* **SELECTED EXTRACT**:
-- Start --

Christian movies have a problem and we all know what it is. Historically speaking, they put the message over the art, which not only leads to worse art, it leads to less effective evangelization.

I have never heard anyone tell me: “you know, I wasn’t sure about this whole Christianity thing, but then I watched Facing the Giants and now I am going to church.”

Nobody wants to join a Church known for preachiness and ham-fisted morality tales.

Recently, as Christianity has grown more counter-cultural, I have noticed an increase in quality in Christian media: The Bible in a Year has been the number one podcast multiple times, audio dramas on the website “Formed” are underrated gems, I have heard “The Chosen” is quite good, and movies like “Father Stu” and “Paul the Apostle” have been high quality and have drawn in mainstream actors.


I had hoped the days of cardboard characters only existing to offer an onscreen sermon were over, and Christians had moved on from projects more on the nose than Jesus’s actual parables, and for the first ninety percent of the movie, Nefarious, it seemed like my hope was justified.

The performance of Sean Patrick Flanery was perhaps the best acting performance I have ever seen on screen. It was right up there with the likes of Heath Ledger’s Joker and Anthony Hopkins Hannibal.

Sure, there was dialogue that espoused conservative viewpoints, like euthanasia and abortion being murder, but if you’re going to complain about that on artistic grounds, I expect you to also be complaining about the woke messaging shoved into pretty much every Disney-made movie in the past five years.

-- End --

* **DATA SUPPLIED**:
-- Start --

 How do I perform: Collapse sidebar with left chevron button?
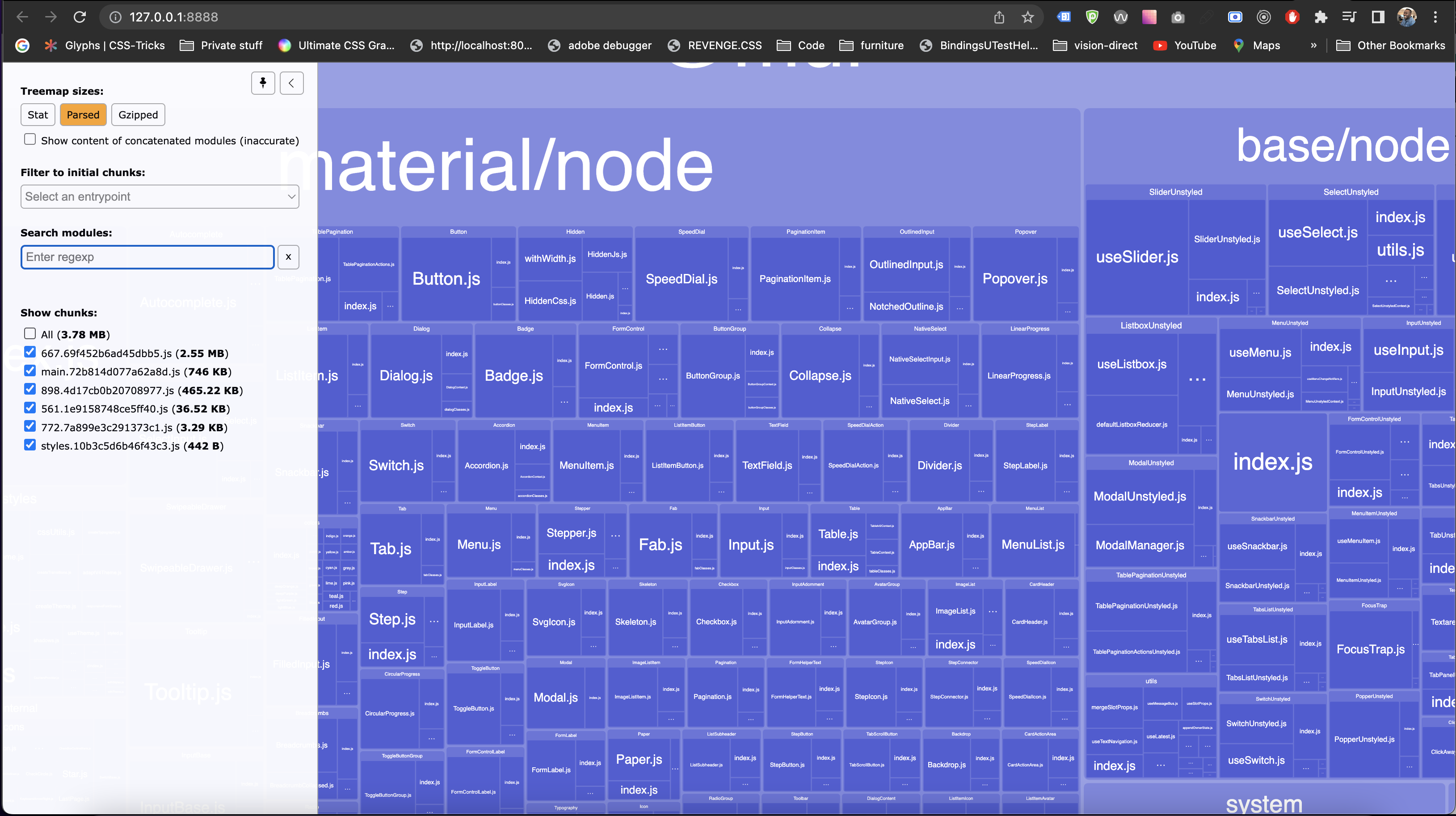pos(291,83)
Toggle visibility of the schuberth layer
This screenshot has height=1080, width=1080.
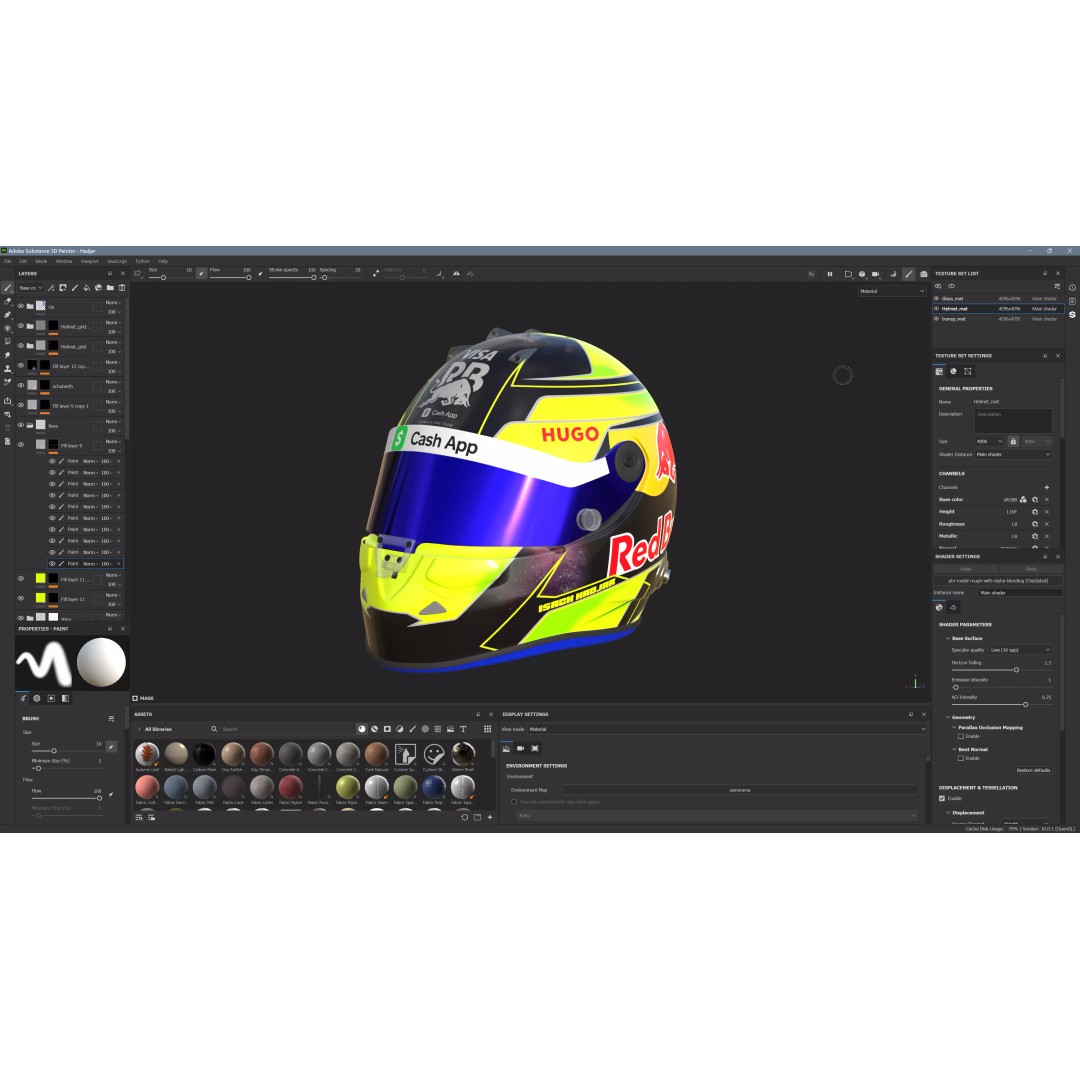21,385
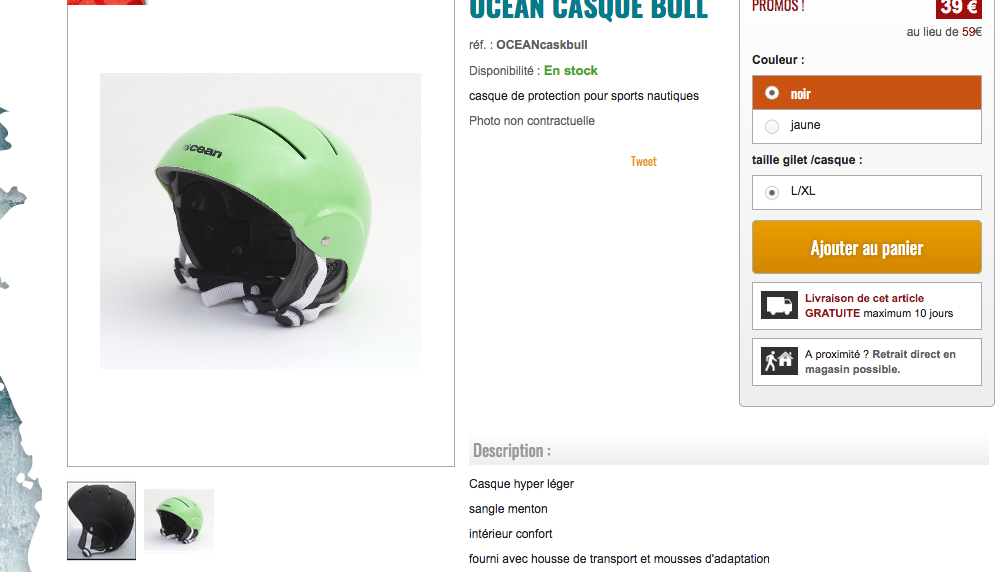
Task: Select the jaune color radio button
Action: 772,127
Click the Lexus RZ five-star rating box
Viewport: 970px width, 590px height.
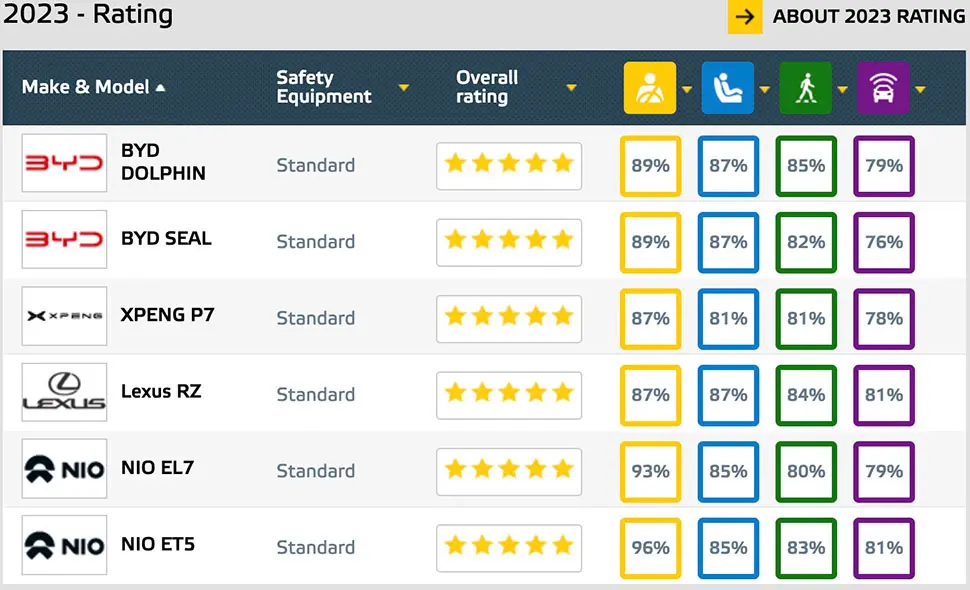point(509,395)
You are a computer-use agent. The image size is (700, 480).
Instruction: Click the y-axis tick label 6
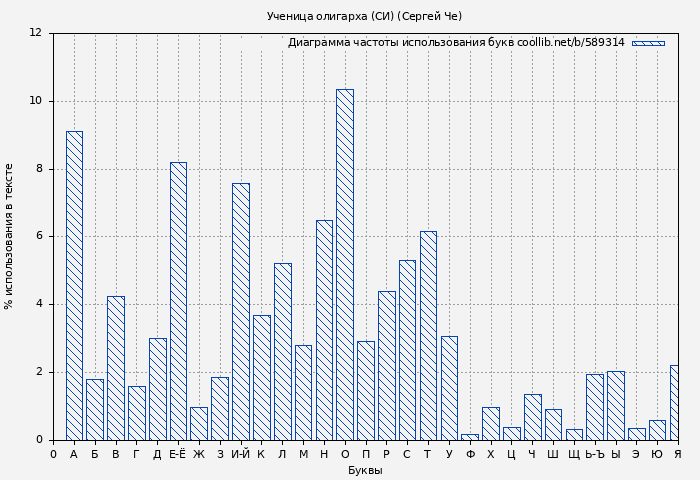(38, 236)
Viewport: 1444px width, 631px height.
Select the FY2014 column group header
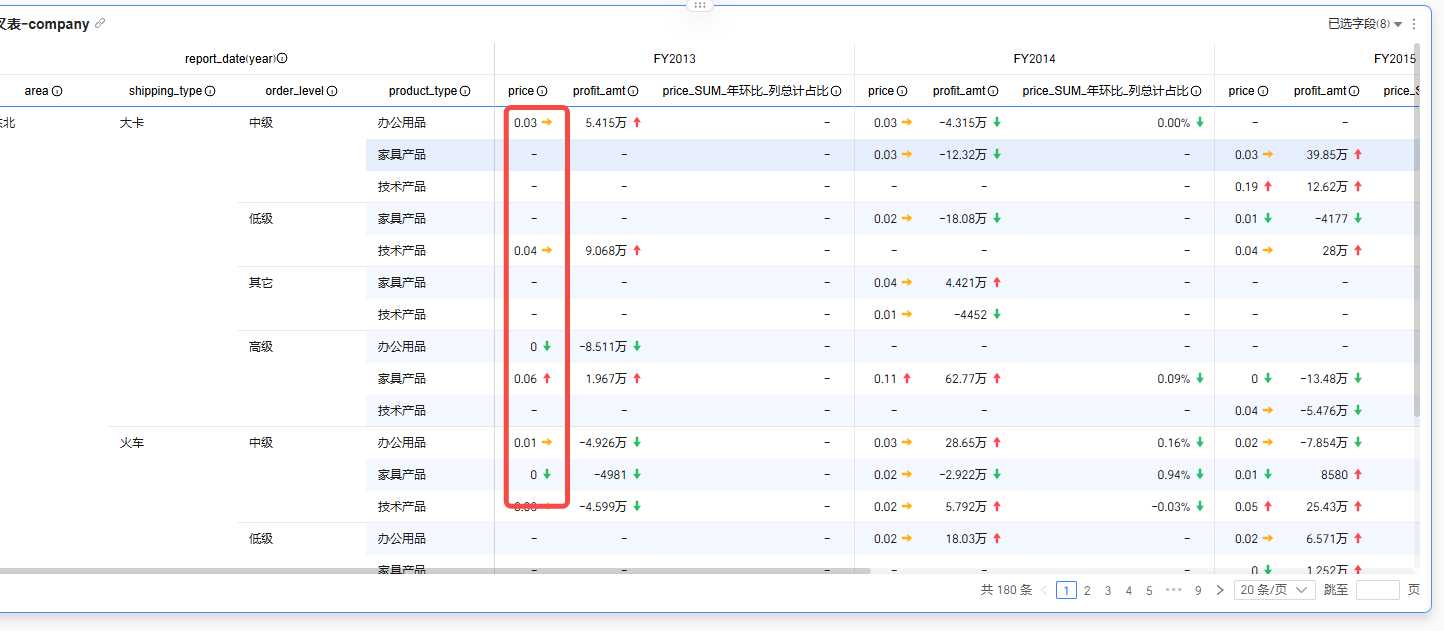coord(1034,59)
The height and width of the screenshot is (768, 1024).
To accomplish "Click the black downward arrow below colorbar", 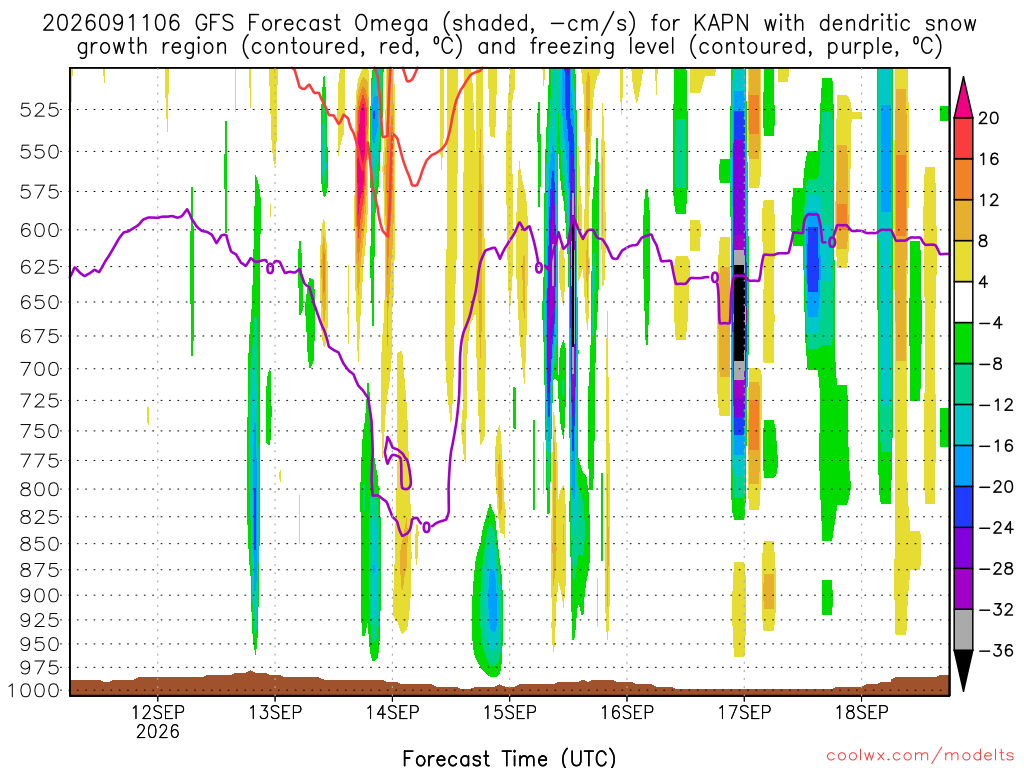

-- End --

* **EXERCISE INSTRUCTIONS**:
- 1) Reproduce the stretch of the essay on Christian movies from "Recently, as Christianity" through "hope was justified.".
- 2) In the essay on Christian movies, whose performance does the writer call perhaps the best acting performance they have ever seen on screen?
- 3) Resume the essay on Christian movies after its last sentence and carry it forward.

* **THE RESPONSES**:
- 1)
Recently, as Christianity has grown more counter-cultural, I have noticed an increase in quality in Christian media: The Bible in a Year has been the number one podcast multiple times, audio dramas on the website “Formed” are underrated gems, I have heard “The Chosen” is quite good, and movies like “Father Stu” and “Paul the Apostle” have been high quality and have drawn in mainstream actors.


I had hoped the days of cardboard characters only existing to offer an onscreen sermon were over, and Christians had moved on from projects more on the nose than Jesus’s actual parables, and for the first ninety percent of the movie, Nefarious, it seemed like my hope was justified.

- 2) Sean Patrick Flanery's.

- 3)
Besides, if in your movie, the traditional Christian understanding of demons and Hell and God and angels is correct, it does not seem like a stretch that the Christian ethics are also correct.

As the movie was nearing its finish, I was thinking I could show even non-Christian friends this movie, and even they would enjoy it and it would indeed be a great movie to stir curiosity about Christianity into a culture increasingly ignorant of what Christianity teaches.

And then came the ending.

Why in the world did they make the main character go on Glenn Beck’s show? At that moment, they probably lost most of the non-Conservative Christian audience they had hoped to attract with the movie’s vague marketing.

To be clear, I am not saying anything about Glenn Beck except that he is a polarizing figure politically. He, in this case, is a needless divide to any audience member who does not fully align with the movie makers’ beliefs.

But it gets worse. I did not have a timer on me, but the interview seemed to go on for ten minutes. They even go into the forensics of the miracle the main character experienced like they were trying to prove a miracle that happened in a movie.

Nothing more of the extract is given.